И она, смеясь, приблизилась к зеркалу, старому, пожелтевшему, из которого извергался снежный свет солнечного февральского дня, стала рассматривать свое лицо, капризно морща переносицу, затем, разглаживая мизинцем брови, спросила превесело:
- Па, ты не ждешь гостей?
- Нет.
- К тебе никто не должен приехать?
- Никто. Почему ты спрашиваешь?
Она потрогала мочки ушей, где серебристо поблескивали серьги.
- Па, можно тебя ограбить? Ты понимаешь, о чем я говорю, и если у тебя нет, то так и пойму: нет. Я не обижусь и доживу до стипендии... хотя то, что я видела, стоит пять моих стипендий. Баловство, разврат, антипедагогично, порча молодого поколения. А... можно, а?

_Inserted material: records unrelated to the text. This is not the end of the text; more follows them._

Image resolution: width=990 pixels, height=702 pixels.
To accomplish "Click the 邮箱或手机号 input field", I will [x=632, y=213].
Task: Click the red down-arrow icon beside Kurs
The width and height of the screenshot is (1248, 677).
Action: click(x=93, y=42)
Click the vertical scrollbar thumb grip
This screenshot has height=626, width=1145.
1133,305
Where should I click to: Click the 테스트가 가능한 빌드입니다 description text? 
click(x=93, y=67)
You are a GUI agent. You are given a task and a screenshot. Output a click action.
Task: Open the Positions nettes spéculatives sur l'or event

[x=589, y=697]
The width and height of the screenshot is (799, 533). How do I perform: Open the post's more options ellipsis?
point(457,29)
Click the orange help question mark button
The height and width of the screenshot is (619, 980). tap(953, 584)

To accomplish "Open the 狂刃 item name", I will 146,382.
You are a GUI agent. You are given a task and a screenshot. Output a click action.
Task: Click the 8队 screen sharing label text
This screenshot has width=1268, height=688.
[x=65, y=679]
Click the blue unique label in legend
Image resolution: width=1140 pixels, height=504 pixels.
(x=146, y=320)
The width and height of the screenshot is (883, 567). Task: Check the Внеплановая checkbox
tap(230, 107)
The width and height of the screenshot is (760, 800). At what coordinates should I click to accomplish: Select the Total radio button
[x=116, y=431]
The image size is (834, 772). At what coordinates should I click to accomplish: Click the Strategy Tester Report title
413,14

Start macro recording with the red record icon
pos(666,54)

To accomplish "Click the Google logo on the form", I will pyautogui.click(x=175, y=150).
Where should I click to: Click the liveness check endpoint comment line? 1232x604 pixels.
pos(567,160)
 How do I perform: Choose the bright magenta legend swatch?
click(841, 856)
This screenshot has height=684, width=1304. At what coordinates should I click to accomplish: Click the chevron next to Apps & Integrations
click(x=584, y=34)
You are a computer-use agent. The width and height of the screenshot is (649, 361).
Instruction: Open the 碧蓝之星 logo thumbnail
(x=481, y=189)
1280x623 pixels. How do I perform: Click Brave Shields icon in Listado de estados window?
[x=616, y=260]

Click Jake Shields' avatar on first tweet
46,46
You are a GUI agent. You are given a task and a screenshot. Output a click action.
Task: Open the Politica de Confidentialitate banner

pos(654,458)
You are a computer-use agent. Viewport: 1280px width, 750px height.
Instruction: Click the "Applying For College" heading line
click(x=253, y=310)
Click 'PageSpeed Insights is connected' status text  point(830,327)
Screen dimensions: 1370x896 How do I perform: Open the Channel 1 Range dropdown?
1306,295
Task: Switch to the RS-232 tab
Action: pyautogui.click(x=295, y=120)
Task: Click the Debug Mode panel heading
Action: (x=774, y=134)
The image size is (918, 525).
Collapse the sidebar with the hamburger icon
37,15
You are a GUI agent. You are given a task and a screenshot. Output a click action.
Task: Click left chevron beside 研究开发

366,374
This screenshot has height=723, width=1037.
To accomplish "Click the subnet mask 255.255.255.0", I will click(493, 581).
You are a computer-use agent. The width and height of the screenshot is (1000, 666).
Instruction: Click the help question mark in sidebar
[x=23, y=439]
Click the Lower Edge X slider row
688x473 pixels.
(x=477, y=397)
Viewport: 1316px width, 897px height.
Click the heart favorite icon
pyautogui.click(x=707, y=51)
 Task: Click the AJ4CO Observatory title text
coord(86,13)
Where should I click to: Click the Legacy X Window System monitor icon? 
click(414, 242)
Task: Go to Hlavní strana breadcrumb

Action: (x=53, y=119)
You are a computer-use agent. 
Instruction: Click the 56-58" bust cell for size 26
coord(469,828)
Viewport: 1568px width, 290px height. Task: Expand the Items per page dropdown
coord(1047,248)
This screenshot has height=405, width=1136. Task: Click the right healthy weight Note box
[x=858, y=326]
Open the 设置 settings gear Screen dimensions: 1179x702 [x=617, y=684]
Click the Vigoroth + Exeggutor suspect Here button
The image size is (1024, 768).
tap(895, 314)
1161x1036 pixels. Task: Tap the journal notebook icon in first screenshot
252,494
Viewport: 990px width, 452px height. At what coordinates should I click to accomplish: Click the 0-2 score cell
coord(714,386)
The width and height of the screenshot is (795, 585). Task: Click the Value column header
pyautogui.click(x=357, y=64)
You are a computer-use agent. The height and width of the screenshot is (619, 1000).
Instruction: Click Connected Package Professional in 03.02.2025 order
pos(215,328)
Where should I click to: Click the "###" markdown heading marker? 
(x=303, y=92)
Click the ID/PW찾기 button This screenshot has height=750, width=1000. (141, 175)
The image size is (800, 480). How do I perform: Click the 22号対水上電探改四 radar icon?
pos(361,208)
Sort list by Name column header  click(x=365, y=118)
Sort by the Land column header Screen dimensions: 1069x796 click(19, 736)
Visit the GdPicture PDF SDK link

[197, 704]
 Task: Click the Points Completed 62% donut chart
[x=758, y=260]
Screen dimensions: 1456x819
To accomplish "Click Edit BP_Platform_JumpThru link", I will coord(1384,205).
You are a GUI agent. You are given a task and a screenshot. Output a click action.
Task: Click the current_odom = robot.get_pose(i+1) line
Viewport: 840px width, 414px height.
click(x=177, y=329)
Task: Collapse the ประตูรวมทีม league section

- Какова причина ограбления? - спросил Васильев, вытер тряпкой руки, открыл дверцу тумбочки и выдвинул ящик, где лежали деньги. - Не секрет, Вика?
- Серьги. С великолепными изумрудиками на висюльках. Впрочем, нет, не надо. Они не очень хорошие. Просто они даже безвкусные, невероятно глупые, и все комодообразные бабы, мещанские каракатицы, будут останавливать меня на улице и спрашивать, где я купила. О, гадость какая!..
Она повернулась от зеркала с брезгливым сопротивлением, но снова заулыбалась навстречу озадаченному взгляду Васильева, не совсем прочно задвинувшего ящик в тумбочке, и быстро приблизилась к нему и не поцеловала, а коснулась кончиком носа его щеки, говоря:
- Па, немножко помни о нас. Мы не такие уж плохие и не такие уж хорошие, но все-таки женщины, а ты у нас один. Пока!
Уже в тот момент, когда Виктория направилась к двери, зазвонил телефон, она оглянулась на отца, с озорной решимостью спрашивая его поднятыми бровями: "Помочь, а?" - и сняла трубку, произнесла не без манерной протяжности: "Да-а", - и после минутной паузы, наслаждаясь некой разыгрываемой ролью, заговорила тоном неприступного высокомерия:
- Вы ошиблись: Вики нет дома. Есть Виктория, точнее - Виктория Владимировна. Пожалуйста. Я принимаю ваши извинения и прошу в следующий раз не называть так. Насколько мне известно, вика - какая-то трава, как клевер, или какой-то горох, известно вам это? Я сказала, что принимаю ваши рыцарские извинения. Нет, его нет в мастерской, он вышел. Когда будет, не знаю. А что ему передать? Кто звонил? Ах, еще позвоните? Всего хорошего.
Она положила трубку, мимолетно сказала:
- Не назвался. Но, по-моему, Колицын. Жирный голос преуспевающего солиста оперного театра. Наверняка ты ему нужен. - Она заулыбалась, прощально помахала пальцами. - Па, не забывай нас! Я пошла.